How to move on when a relationship ends

 

Whether it be a romantic relationship or a friendship, closure is needed at the end of a relationship. Some of us find this moving on harder than others. 

It has been both my experience, and also my professional observation, that this is far easier for those of us who have a secure attachment style of relating. The reason for this, l believe, is that when we are secure in both who we are and therefore how we are, our authenticity is rarely compromised, and we are therefore clearer about employing healthy boundaries. We don’t move on with the stories we create, we are done, and there is nobody living rent-free in our heads and heart.

Relationships for securely attached individuals are 'cleaner' if they end, there is no endless rumination or internal debate about what occurred.
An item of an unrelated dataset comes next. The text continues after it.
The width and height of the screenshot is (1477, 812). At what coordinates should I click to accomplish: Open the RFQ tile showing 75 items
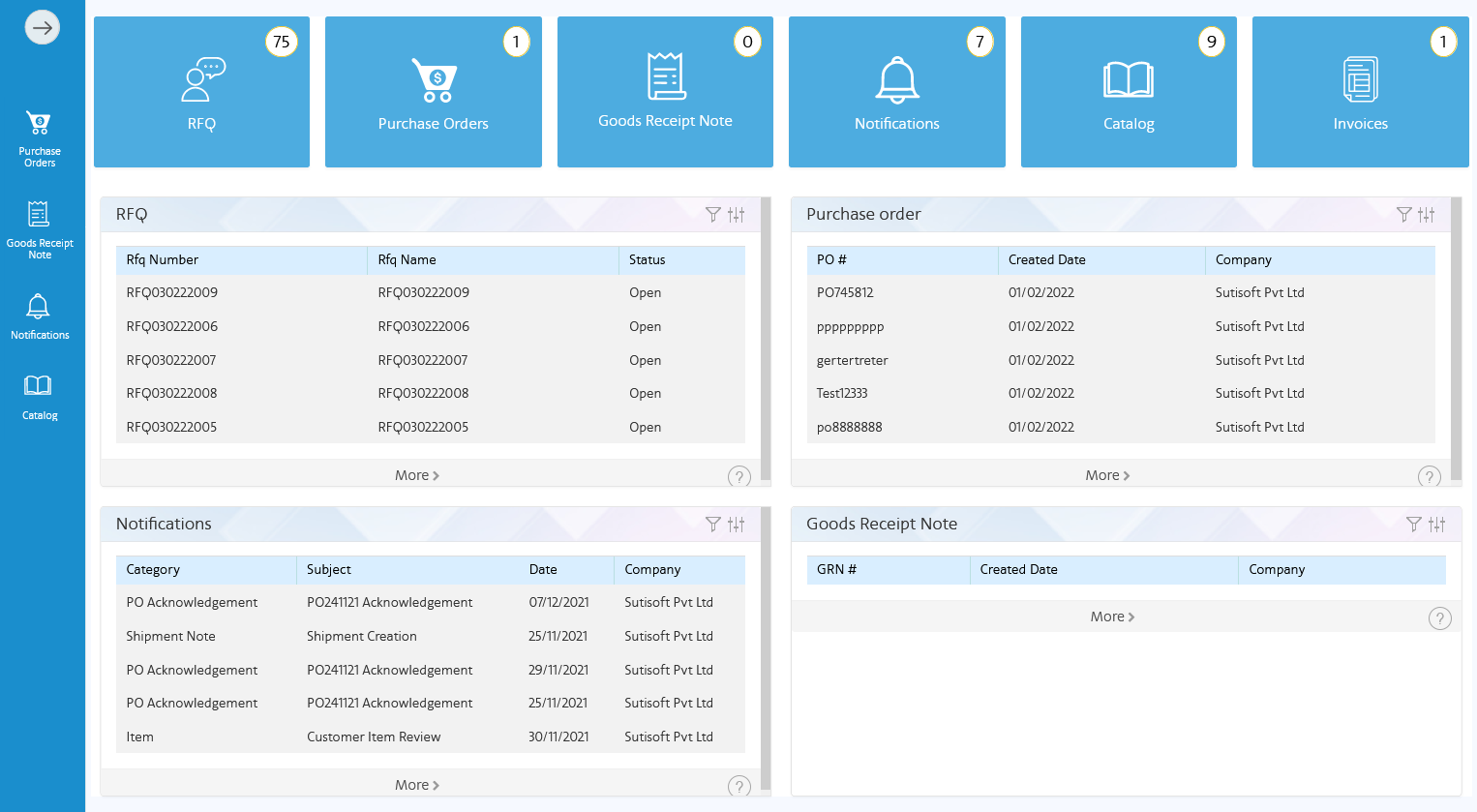(201, 92)
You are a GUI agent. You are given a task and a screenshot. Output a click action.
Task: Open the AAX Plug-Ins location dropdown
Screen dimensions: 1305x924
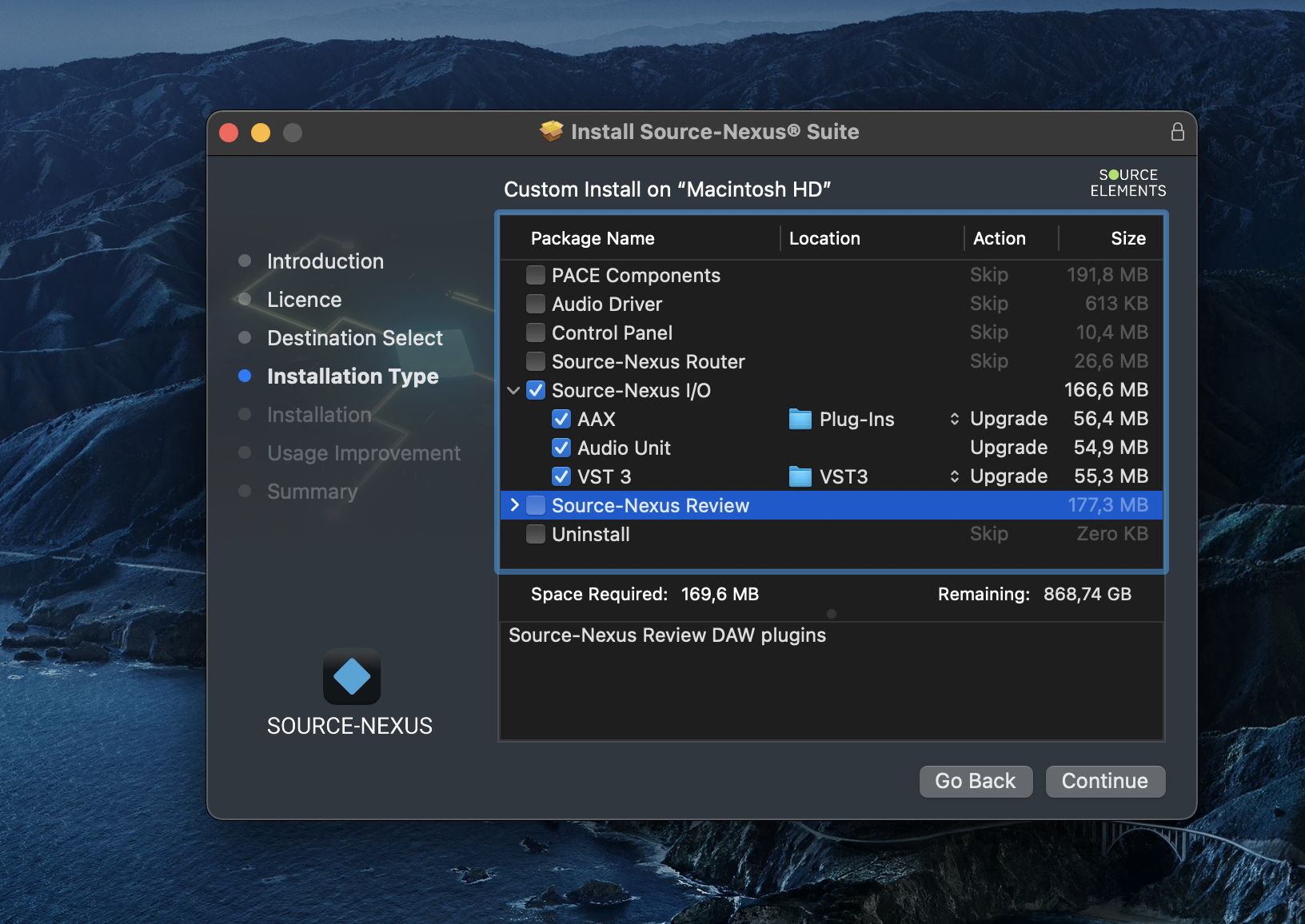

For those of us who have problematic attachment styles, which are the anxiously attached, the dismissively attached, or the fearfully attached, our endings (and therefore our capacity to move on) are far more difficult and felt, and experienced as complex. This is because they are full of the 'stories' we tell ourselves, both about the other person and ourselves and what the ending is because of. There will be a culprit. Some days the 'story' will be all about what we did wrong and at other times, on other days it will be more about them – the other person in the relationship and how badly they treated you and behaved.

Either way, the circumstances and reviewing them will be a useful thing to know about, explore and understand, at some stage, but it will be the 'emotional first-aid' that will need attending to first and foremost. This is very often ignored. It is a wound, and when you are, let us say bleeding out, however valid learning about what caused the wound, it will be the wound and its care that needs our absolute priority.


What is closure?

Relationship means being in a connection that is shared. We can then experience 'mirroring', seeing ourselves. When the relationship breaks down it is largely because these shared beliefs, understandings and outlooks (as well as shared sympathies and leanings) experience a clash, a difference. Where there was mutuality, a new circumstance enters that throws an entirely different light on things and a feeling of misalignment takes over.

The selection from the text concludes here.